The development of the endobronchial ultrasound (EBUS) scope and its incorporation into clinical practice was a breakthrough in XXI century respiratory medicine. A simple and elegant procedure, it has permitted safe diagnosis and/or staging of pulmonary and mediastinal disease, avoiding more invasive and costly exams.

As knowledge grew, new indications arose and experienced centers published data concerning the combined use of EBUS and EUS (endoscopic ultrasound through the esophagus) needle aspiration (NA) to correctly stage non-small cell lung cancer patients.1,2 Although successful, this approach had several limitations as it required a proficient endoscopist – initially only a small group of chest physicians worldwide had enough expertise to use the EUS scope – dedicated equipment, additional time and sometimes different settings, which taken all together contributed to increased costs and to delayed implementation.

Successful transesophageal and gastric use of the EBUS scope (EUS-B) was first reported in 2007.3 In 2010, two landmark papers proved that the dual use of EBUS, through the tracheal-bronchial tree and the esophagus was feasible and could be performed sequentially in the same setting, by one operator and with a high diagnostic yield for lung cancer staging.4,5 This strategy has shown that, potentially, most of the previous limitations can be overcome. These publications were soon followed by certification for EBUS scopes to be used in the upper gastrointestinal tract.

In the last few years, EBUS has disseminated from academic centers to community-based hospitals and is now an important equipment in most bronchoscopy units. Gradually, more chest physicians are also inserting the EBUS scope into the esophagus due to its advantages and encouraged by their familiarity with the equipment.

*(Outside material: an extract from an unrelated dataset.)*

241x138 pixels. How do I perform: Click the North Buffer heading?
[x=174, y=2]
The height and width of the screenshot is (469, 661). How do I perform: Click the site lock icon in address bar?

EUS-B-NA makes a more complete assessment of the mediastinum possible when added to EBUS-TBNA. It provides nearly complete access to all relevant lymph nodes for staging lung cancer; permits the diagnosis of para-esophageal mediastinal and lung lesions which cannot be accessed through the tracheo-bronchial tree; permits access to the lower mediastinal lymph node stations (e.g. stations 8 and 9) and sub-diaphragmatic lymph nodes; and in comparison to EBUS it may offer an easier alternative for puncturing challenging lymph nodes in certain patients (e.g. stations 2L and 4L). Additionally, EUS-B-NA is usually a well-tolerated procedure under conscious sedation, achieved by lower doses of sedatives and anesthetics and is associated with less cough and oxygen desaturation when compared to EBUS, which is an important consideration in patients with compromised lung function.6

Nevertheless, there are multiple barriers to starting performing EUS-B-NA and the most important ones are related to knowledge and training. A few publications provide instructions on how to perform EUS but they are not dedicated to EUS-B.7–9 The present review aims to reflect the best current knowledge regarding this technique, focusing on recent guidelines, and to provide a road map to assist those who want to integrate EUS-B into their clinical practice.

When to do EUS-B?Malignant diseasesLung cancer

Regarding the correct diagnosis and staging of lung cancer patients, tissue confirmation is still mandatory to select the best therapy and to enhance outcomes.10 In addition, enlarged lymph nodes in the mediastinum and/or the pulmonary hilum are always suspicious for malignancy and require further evaluation.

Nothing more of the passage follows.